Many Kosovo Albanians spent the bombing in an agony of indecision; to abandon everything and go to Blace, the refugee camp on the Macedonian border where we knew conditions were appalling, or to stay behind and see what happened.

"I know Blace's hell, but I'd rather go there and survive than stay here and get a knife in my back," reasoned one friend.

I knew I wanted to stay even though the danger of venturing out meant hours of enforced idleness. I whiled it away writing software programmes to help me with English grammar. Anything to take my mind off what was happening around me and worse, in Djakovica, where my family comes from.

The terror in Djakovica, where my wife's uncle was manager of a textile factory, had started well before the bombs.

The surrounding area was known as a stronghold of the Kosovo Liberation Army (KLA) and fighting had been fierce since the Serbs began cracking down on separatism more than a year earlier.

There were few KLA fighters living in the town itself, but when I went there a few weeks before the air strikes with my pregnant wife to see a gynaecologist, there was a curfew.

Caught out after dark and you could be arrested and beaten by Albanians who had joined the Serb police force.

I sent my wife and children out to Macedonia before the bombing began. Eventually, as the date of the birth neared, I knew I had to join her to stop the worry which was threatening her own health and that of the unborn baby.

LEAVING KOSOVO WAS HARD

Leaving was not easy. One group of friends got as far as the car park before masked gunmen sprang out of nowhere. It was the middle of the day and after pleading with their attackers, they were let free. They returned home trembling.

I was helped out by a Serb who found a uniformed policeman to accompany us past a notorious police checkpoint known for turning people back. By this time Belgrade's policy had changed and they wanted to pretend everything was normal.

In one of the many ironies of the war, it turned out that the checkpoint was not there that morning.

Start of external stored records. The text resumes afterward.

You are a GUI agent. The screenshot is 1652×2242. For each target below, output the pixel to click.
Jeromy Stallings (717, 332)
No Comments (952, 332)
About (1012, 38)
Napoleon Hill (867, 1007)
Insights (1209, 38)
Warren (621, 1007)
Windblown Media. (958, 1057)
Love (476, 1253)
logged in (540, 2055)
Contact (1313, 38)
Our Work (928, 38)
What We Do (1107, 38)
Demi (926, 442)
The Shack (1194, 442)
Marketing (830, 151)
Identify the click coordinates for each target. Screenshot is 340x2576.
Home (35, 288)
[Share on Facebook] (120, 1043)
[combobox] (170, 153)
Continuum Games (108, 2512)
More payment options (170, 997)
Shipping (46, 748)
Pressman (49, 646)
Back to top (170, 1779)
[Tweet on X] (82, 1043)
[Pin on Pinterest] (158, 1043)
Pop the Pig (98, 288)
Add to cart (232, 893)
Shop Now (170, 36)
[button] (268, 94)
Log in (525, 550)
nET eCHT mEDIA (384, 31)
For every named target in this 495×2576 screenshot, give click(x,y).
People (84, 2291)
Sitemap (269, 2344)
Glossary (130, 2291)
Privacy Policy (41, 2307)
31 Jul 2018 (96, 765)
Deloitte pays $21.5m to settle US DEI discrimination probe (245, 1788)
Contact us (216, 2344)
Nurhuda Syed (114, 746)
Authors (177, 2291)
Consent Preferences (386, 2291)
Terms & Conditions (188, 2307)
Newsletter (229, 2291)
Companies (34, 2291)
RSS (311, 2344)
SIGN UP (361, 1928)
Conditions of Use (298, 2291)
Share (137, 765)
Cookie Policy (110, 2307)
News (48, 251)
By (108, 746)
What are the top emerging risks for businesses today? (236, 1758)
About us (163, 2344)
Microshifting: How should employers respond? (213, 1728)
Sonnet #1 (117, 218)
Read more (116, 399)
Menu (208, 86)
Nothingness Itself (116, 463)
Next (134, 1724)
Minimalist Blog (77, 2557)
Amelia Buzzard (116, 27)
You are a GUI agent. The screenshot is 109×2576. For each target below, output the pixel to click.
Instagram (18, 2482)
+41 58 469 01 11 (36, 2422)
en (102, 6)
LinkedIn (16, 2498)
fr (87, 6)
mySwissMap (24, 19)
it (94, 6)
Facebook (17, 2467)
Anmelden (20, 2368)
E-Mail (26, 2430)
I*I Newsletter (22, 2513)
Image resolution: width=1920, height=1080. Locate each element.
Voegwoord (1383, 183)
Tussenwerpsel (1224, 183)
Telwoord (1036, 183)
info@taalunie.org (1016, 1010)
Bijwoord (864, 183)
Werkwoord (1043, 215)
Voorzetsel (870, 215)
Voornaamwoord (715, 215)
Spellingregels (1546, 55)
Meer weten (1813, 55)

When I reached the border on one of the packed trains transporting refugees it was even more surreal.

I had carefully distributed my documents in different places in my clothing so I would retain some identity papers if others were taken as I left to make it hard to prove I was from Kosovo.

As it was, the border guard didn't even ask to see my papers. He just scrawled one more line on a piece of paper. No name, not even a number.

Yet crossing the border was the hardest part. No one knew when or how the conflict would end and there were friends and neighbours back there who I might never see again.

When I finally returned to Djakovica a few days after NATO troops entered Kosovo, a neighbour greeted me awkwardly. I knew something was wrong and hurried home to learn that my brother was one of a thousand men missing from the town.

In Pristina, my flat had been looted. I counted myself lucky.